Search code examples
pythonpandaslarge-data

Python Pandas improving calculation time for large datasets currently taking ~400 mins to run


I'm trying to improve performance of a DataFrame I need to build daily, and I wondered if someone had some ideas. I create a simplied example below:

First, I have a dict of DataFrame's like this.
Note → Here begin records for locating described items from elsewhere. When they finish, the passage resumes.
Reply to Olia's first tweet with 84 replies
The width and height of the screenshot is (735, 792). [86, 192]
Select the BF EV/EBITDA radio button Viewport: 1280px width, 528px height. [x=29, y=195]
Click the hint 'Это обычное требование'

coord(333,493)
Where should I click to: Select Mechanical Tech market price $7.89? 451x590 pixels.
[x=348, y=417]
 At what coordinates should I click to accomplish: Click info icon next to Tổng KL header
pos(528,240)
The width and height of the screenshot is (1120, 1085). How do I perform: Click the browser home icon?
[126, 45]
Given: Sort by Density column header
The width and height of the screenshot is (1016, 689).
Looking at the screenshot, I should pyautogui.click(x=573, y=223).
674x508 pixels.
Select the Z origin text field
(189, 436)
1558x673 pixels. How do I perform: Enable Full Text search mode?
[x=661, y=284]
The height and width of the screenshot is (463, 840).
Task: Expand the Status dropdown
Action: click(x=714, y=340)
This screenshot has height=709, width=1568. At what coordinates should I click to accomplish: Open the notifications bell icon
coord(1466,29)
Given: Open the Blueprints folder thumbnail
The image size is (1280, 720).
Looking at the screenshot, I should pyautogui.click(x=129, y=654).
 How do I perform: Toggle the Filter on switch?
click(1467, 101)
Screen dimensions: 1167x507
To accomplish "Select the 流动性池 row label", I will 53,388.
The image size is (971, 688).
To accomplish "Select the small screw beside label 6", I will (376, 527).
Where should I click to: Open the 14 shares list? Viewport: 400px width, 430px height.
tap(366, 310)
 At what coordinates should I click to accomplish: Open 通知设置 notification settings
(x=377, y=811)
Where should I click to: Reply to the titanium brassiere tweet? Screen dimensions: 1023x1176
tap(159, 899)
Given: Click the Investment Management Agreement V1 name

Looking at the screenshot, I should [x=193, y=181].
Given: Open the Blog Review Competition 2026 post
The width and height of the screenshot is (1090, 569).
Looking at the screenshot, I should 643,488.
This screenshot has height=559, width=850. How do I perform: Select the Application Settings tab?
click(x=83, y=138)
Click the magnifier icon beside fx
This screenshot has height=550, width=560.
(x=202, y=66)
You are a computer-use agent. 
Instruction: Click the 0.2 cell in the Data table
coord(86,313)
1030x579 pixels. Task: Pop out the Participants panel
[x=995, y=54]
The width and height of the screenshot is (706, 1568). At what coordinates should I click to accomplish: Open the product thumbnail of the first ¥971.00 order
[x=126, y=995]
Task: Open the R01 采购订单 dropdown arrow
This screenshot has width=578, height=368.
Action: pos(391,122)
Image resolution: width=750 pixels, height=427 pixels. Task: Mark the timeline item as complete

This is time series data so updates daily.

import pandas as pd
import numpy as np
import datetime as dt
from scipy import stats

dates = [dt.datetime.today().date() - dt.timedelta(days=x) for x in range(2000)]

m_list = [str(i) + 'm' for i in range(0, 15)]
names = [i + j  for i in m_list for j in m_list]

keys = ['A', 'B', 'C', 'D', 'E', 'F', 'G', 'H', 'I', 'J']
values = [pd.DataFrame([np.random.rand(225) for x in range(0, 2000)], index=dates, columns=names) for i in range(0, 10)]

df_dict = dict(zip(keys, values))    #this is my time series data

Next I have three lists:

#I will build a dict of DataFrames calc attributes for these combos for each df in dict_df above
combos = ['{}/{}'.format(*np.random.choice(names, 2)) for i in range(750)] + ['{}/{}/{}'.format(*np.random.choice(names, 3)) for i in range(1500)]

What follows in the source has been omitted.